Monday, September 7, 2009

Article by BILL KIRTON - The POV Police (aka PP)

Of course we have to have rules, codes of conduct, contracts and all those other things that make sharing a planet/society/leisure pursuit/whatever possible. But if rules are applied inflexibly, they stifle individuality and suppress progress.

There are some contributors to writers’ groups who succumb to apoplexy when they see an adverb. They’ve read Elmore Leonard’s excellent (but tongue in cheek) ten rules of writing and made them their religion. (Mind you, if you want to make a religion of any sets of rules, his are one of the best to choose.) So anyway, your prose has to be stripped of adverbs, adjectives, descriptions and what Leonard identifies as ‘writing’. Which is, of course, an absurd stance to take and light years from what he intended.

But to my mind, the worst offenders are those who’ve been schooled in Point Of View techniques.
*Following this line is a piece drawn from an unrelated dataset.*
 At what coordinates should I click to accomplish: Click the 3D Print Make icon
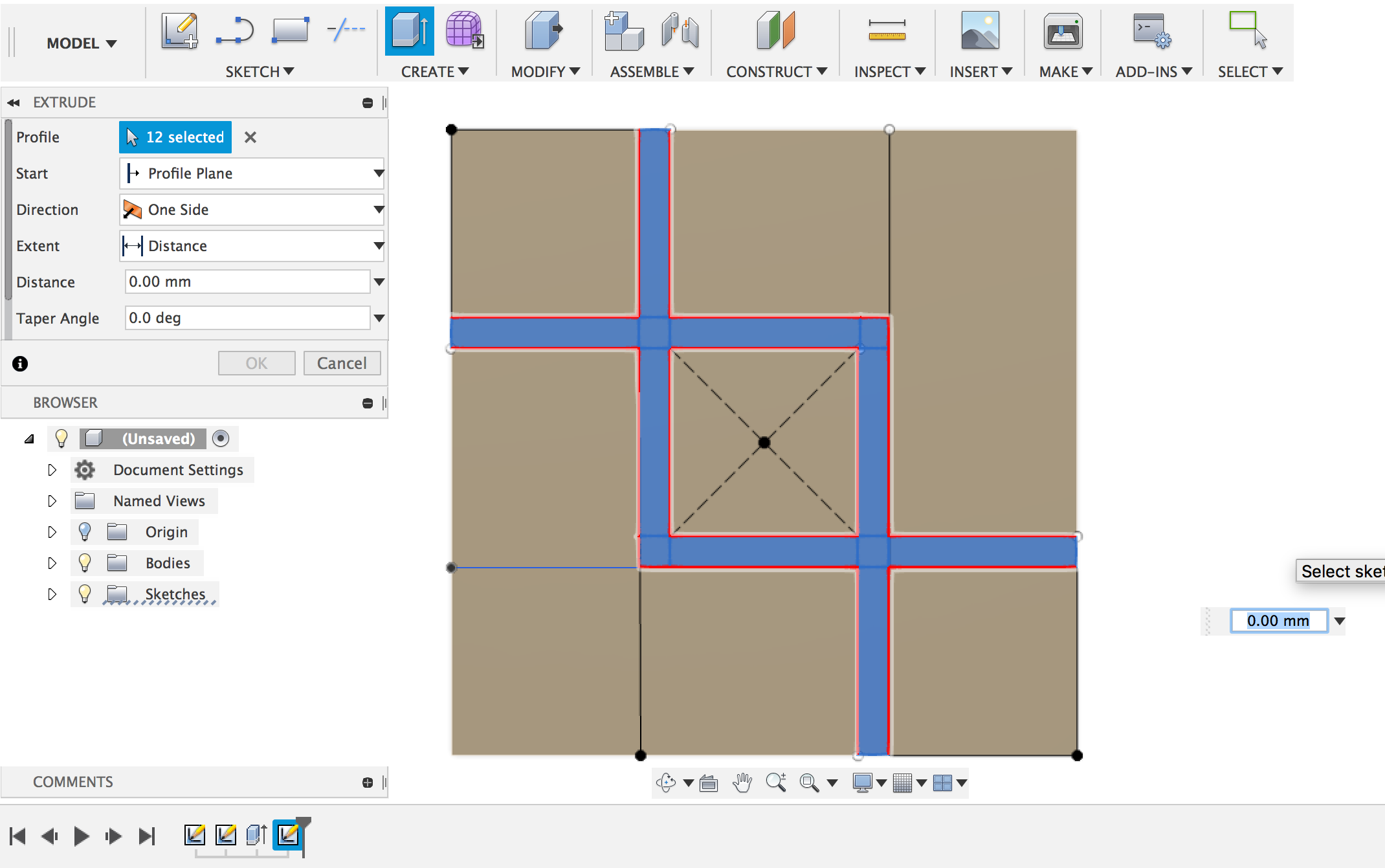[1063, 31]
They use pejorative expressions such as ‘head-hopping’ to highlight the ‘errors’ of authors who move from one character’s POV to that of another. Whenever they spot a ‘head-hop’, they get an adrenaline rush, grab the offending sentence and become incapable of reading what’s actually happening in the text. All they see is the ‘rule’ and where it’s being broken. The implication seems to be that once you, as omniscient author, have slunk into the skull of – say – your heroine, you have to stay there. The fact that your hero is gazing at her with the flames of his passion searing his soul and the most exquisite expressions of love ever fashioned by man ricocheting around his head must be ignored.


Of course, if you’re so cavalier about it that the reader doesn’t know whether the thoughts she’s reading are those of the heroine or her pet salamander, the PP have a point. But using one character’s thoughts as counterpoint to another’s can create terrific effects. You can achieve such effects partly through dialogue but when you not only hear a character’s words but know the impulse that provoked them and their intended effect, they’re so much more subtle and potentially powerful.

As I said at the outset, we need rules. But when it comes to writing, we should learn them, understand them and then use or ignore them in the spirit in which they were conceived, i.e. to make the writing more palatable and enjoyable for the reader. The only POV rule worth respecting is the one that says the reader mustn’t be uncertain about whose thoughts she’s sharing.

(And now I’ll slink away and wait for the hammering on my novels at the dead of night from one of their crack hit squads of stylists and grammarians.)